Are there themes or subjects you find yourself drawn to in your writing? What are they?


I use writing to process things that happen to me, so I end up writing a whole lot about family, relationships, gender, and sexuality. Oddly enough, infidelity comes up in almost all of my stories, even though it’s something I’ve never dealt with personally. I’m just fascinated by the idea of cheating— by its self-loathing undertones, by the dissonant violence of using love to destroy love, by the inner forces that compel a person to break an emotional contract, and by that contract itself.


Lately, I’ve found myself critiquing the norms of contemporary literary fiction in my writing, and I think that comes from being tired of restraint. For years, creative writing instructors have pushed me to be subtle. Don’t be sentimental. Don’t be heavy-handed. Tighten. Pull back. After thousands of nuanced pages, I’ve gotten to a point where I just want to press caps lock and vomit unambiguous angst onto the page.


Are you able to share any details about upcoming writing projects you’re excited about?


I have a short story coming out in the I-70 Review next month. It’s about violence in same-sex relationships. I also did a lot of traveling this summer, so I’m working on a novel reflecting that experience, while trying not to reinvent the wheel (the wheel being Eat, Pray, Love by Elizabeth Gilbert). To be honest, I’ve mostly been writing a whole lot of fanfiction over the past few weeks. I guess that’s become the space for my unambiguous angst vomit. It brings me such joy. Shoutout to Marauders AO3 and the half dozen blessed souls who’ve been reading Punks.


Lastly, if you could go back in time and give yourself one piece of advice as a beginning writer, what would it be?
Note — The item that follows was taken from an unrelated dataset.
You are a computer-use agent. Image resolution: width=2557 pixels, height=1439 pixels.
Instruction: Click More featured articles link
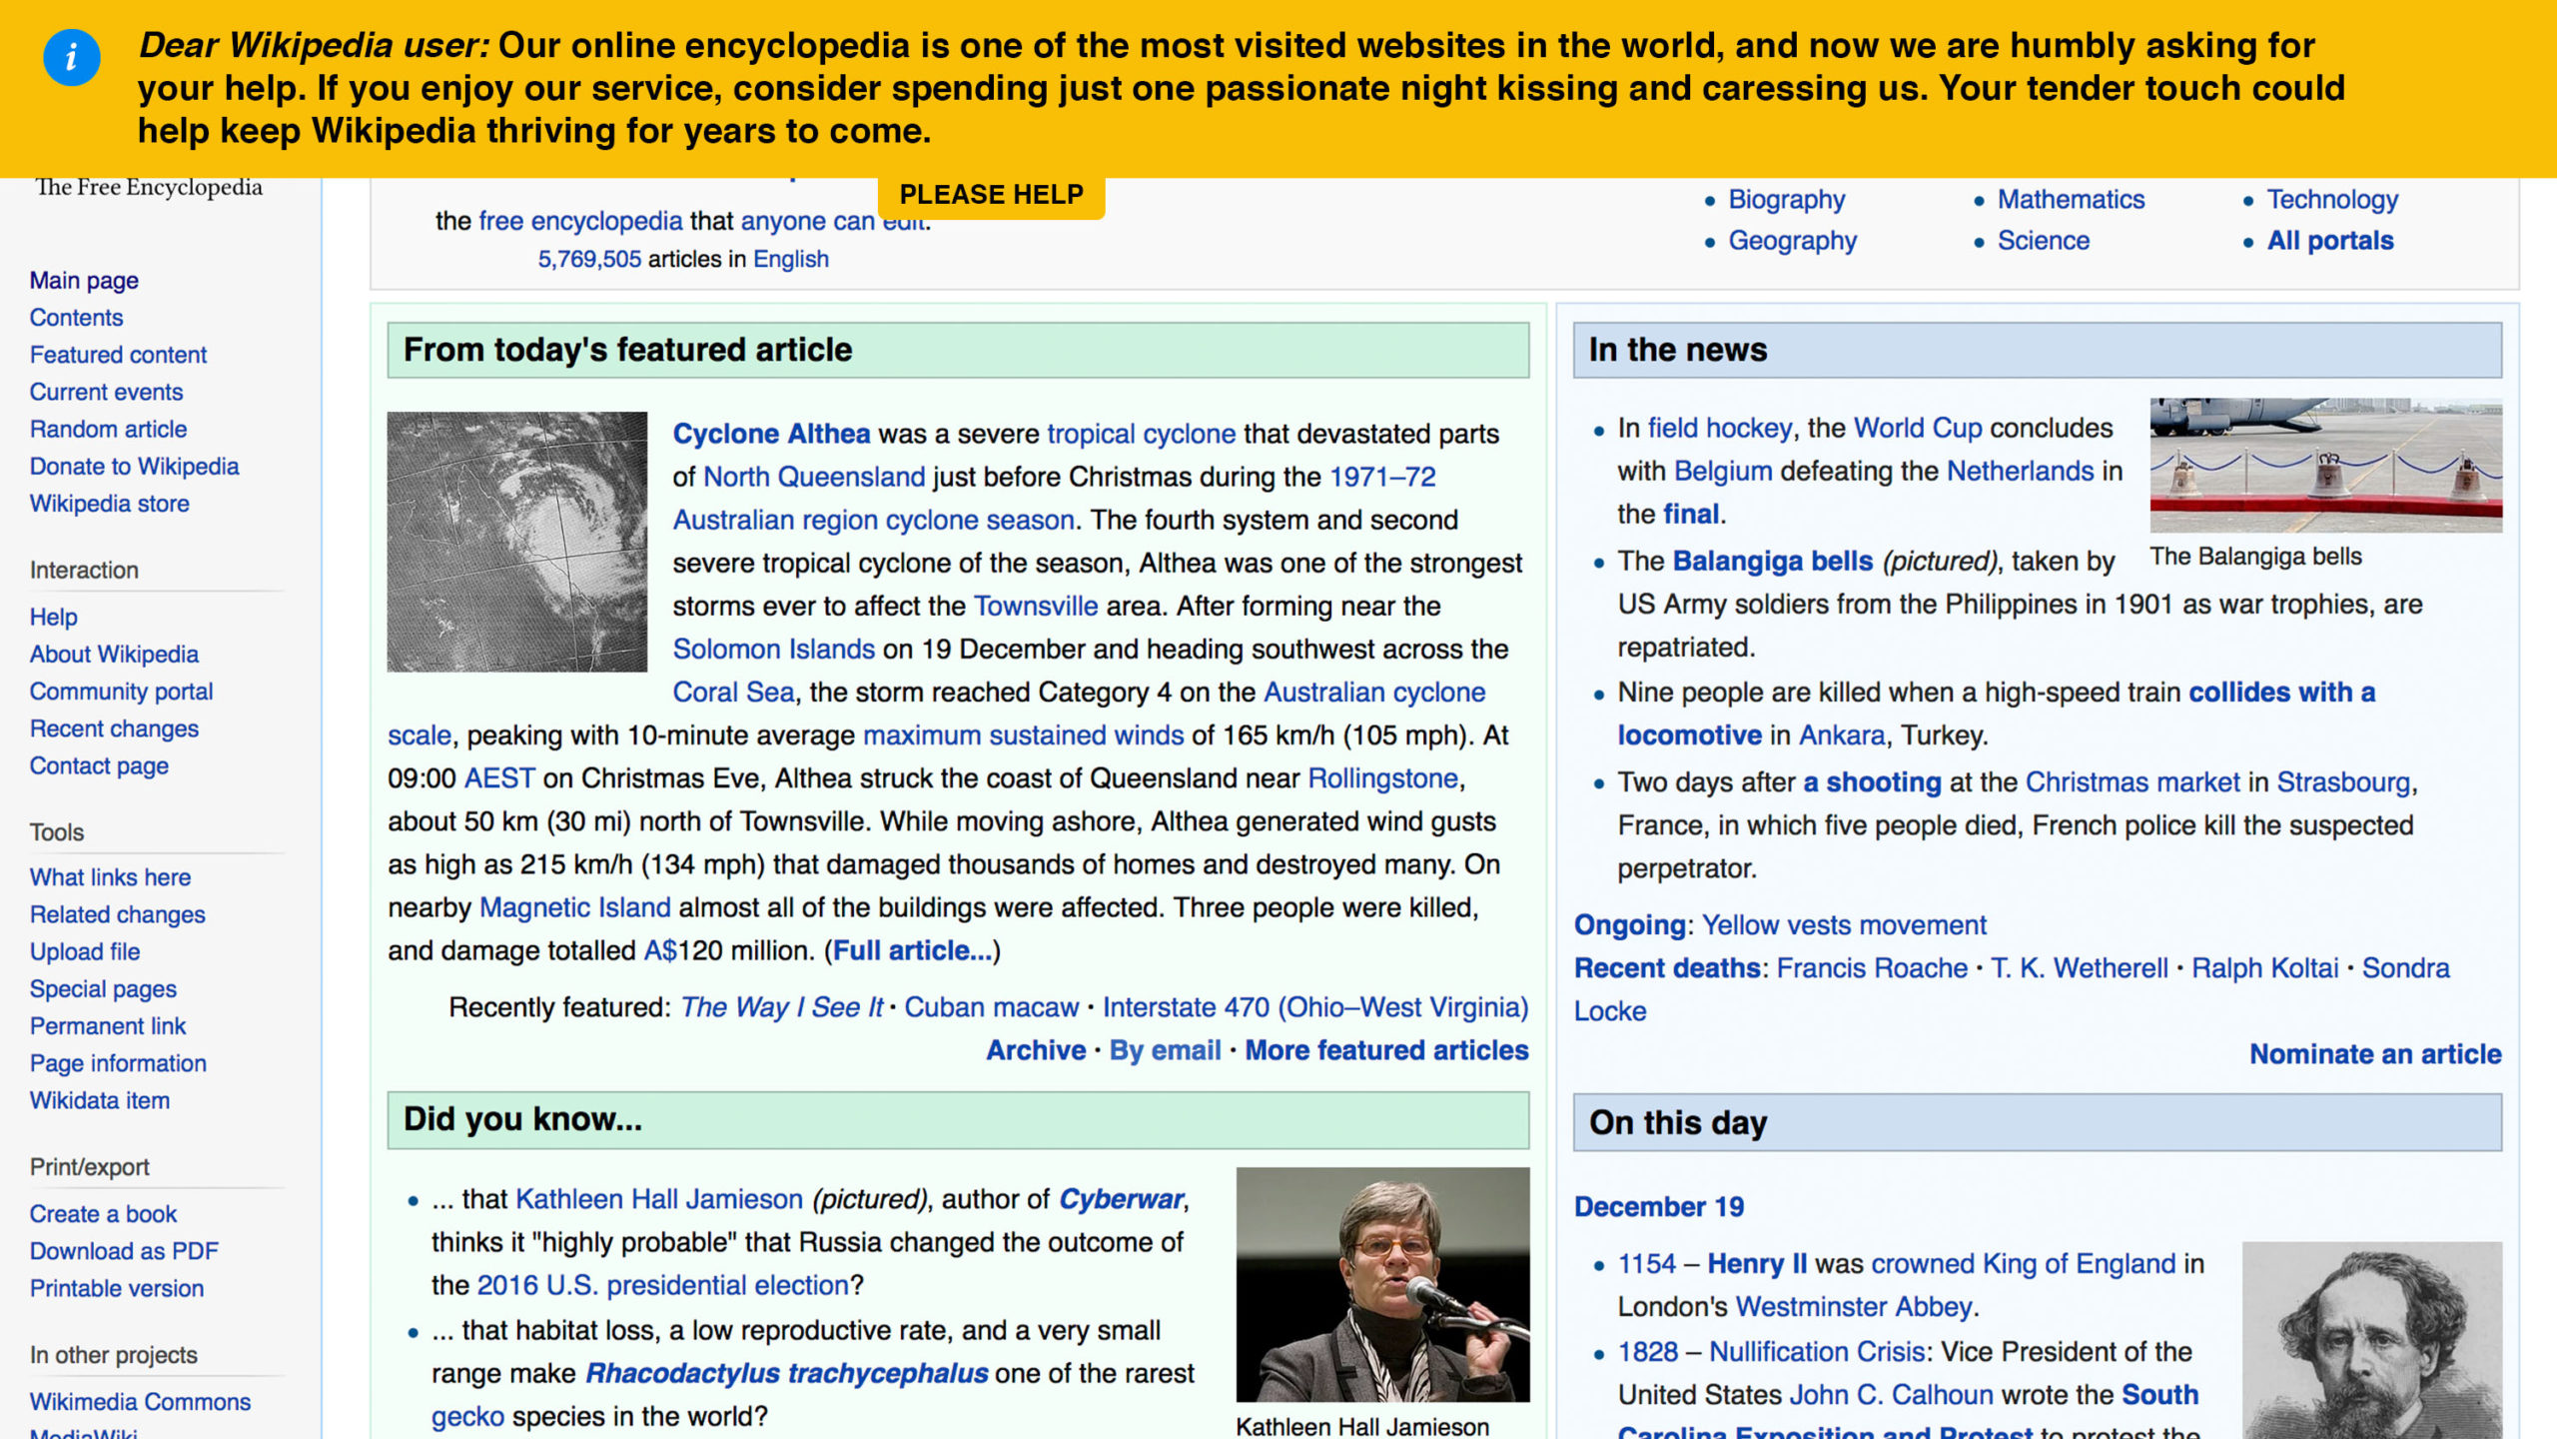[1385, 1050]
This is hard because I still feel so young and clueless. I don’t generate much wisdom of my own; I collect it from people I admire. I recently read Imogen Binnie’s Nevada for the first time, and it made me feel like I could do anything. In the afterword of my edition, Binnie talks about this Joanna Russ quote: “When critics do not find what they expect, they cannot imagine that the fault may lie in their expectations.” That idea is so freeing to me as a writer, and I wish I’d been exposed to it a long time ago. To that end, I guess I would tell myself that I’m a good writer. Or rather, I’d command myself to believe I’m a good writer. In order to survive as any kind of artist, you have to harbor a fundamental belief that you are good. Being good doesn’t mean you don’t produce bad art, or never face rejection, or don’t have to work hard. It means you are worthy of continuing to make your art. It’s not something that someone else can convince you of. You have to decide, plant the conviction, and let it beat at the center of you, no matter what.